Don’t trade all-day-long
One of the important characteristics of trading Forex is that it hardly looks like an 8-hour job where you have to open new trades and close old ones all the time. In trading, what matters most is seizing the right opportunity, which is not something that one can achieve by trading all-day-long.
But perhaps more importantly, sitting in front of a screen 8+ hours a day can inevitably exhaust a person and impair their ability to make well-thought-out decisions. And in many trader’s experiences, this can be one of the major indicators of overtrading: thinking that you need to trade all-day-long for success when all you really do is trade excessively and ineffectively.

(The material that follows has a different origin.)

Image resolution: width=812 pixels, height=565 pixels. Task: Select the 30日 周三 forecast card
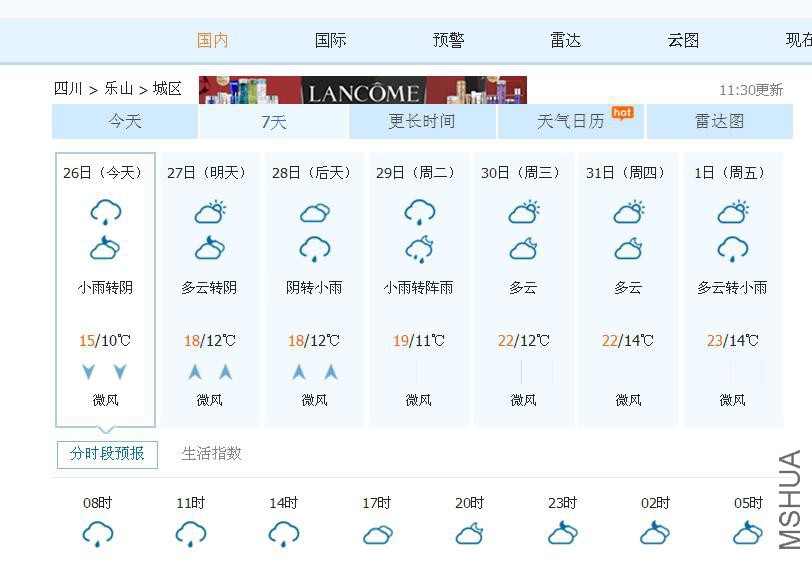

Limit the number of trades per day
This next advice is related to the previous one and states that the number of trades doesn’t necessarily translate into significant payouts. Instead, what makes the real difference is the effectiveness of individual trades.
After having a successful trade and generating considerable payout, a trader may be enticed to continue trading and get even more payouts. Something similar is true for losses: a losing trade can easily make someone want to open new positions again and again and balance out previous losses. This can also be one of many examples of overtrading: letting greed and anger get the best of the trader, instead of staying rational and cool-headed at all times.
So, here’s the advice: determine a specific number of trades that you want to open in a single day. Make sure you stick with this schedule and whenever you feel like opening just one more trade, remind yourself that there’s always tomorrow, yet there’s a limit to how effective our brain can function in a day.
Set stop loss and take profit limits to your trades
Now, even if you ignore the above-mentioned overtrading signs and solutions and can’t help but trade your specific security excessively, there is still a way for you to set a certain limit to your payouts or losses. Beyond that point, you will get a direct signal to stop trading right away.
When setting the take profit limit, it can be a good idea to look at your previous trades and choose the highest payout that you have received. For instance, let’s say your most successful trade during the recent period generated a payout of 1K, you can set the take profit limit to that specific point or somewhere near to it.
The point of the take profit and stop loss limits is to remind you that by overtrading, you are likely to give away some of your payouts because of poor trading decisions; and that’s in a good case scenario. As for losses, if they occur consistently trade after trade, you may want to limit the number of unsuccessful trades, as well as the amount of losses in individual trades. And a stop loss can be a useful tool for that.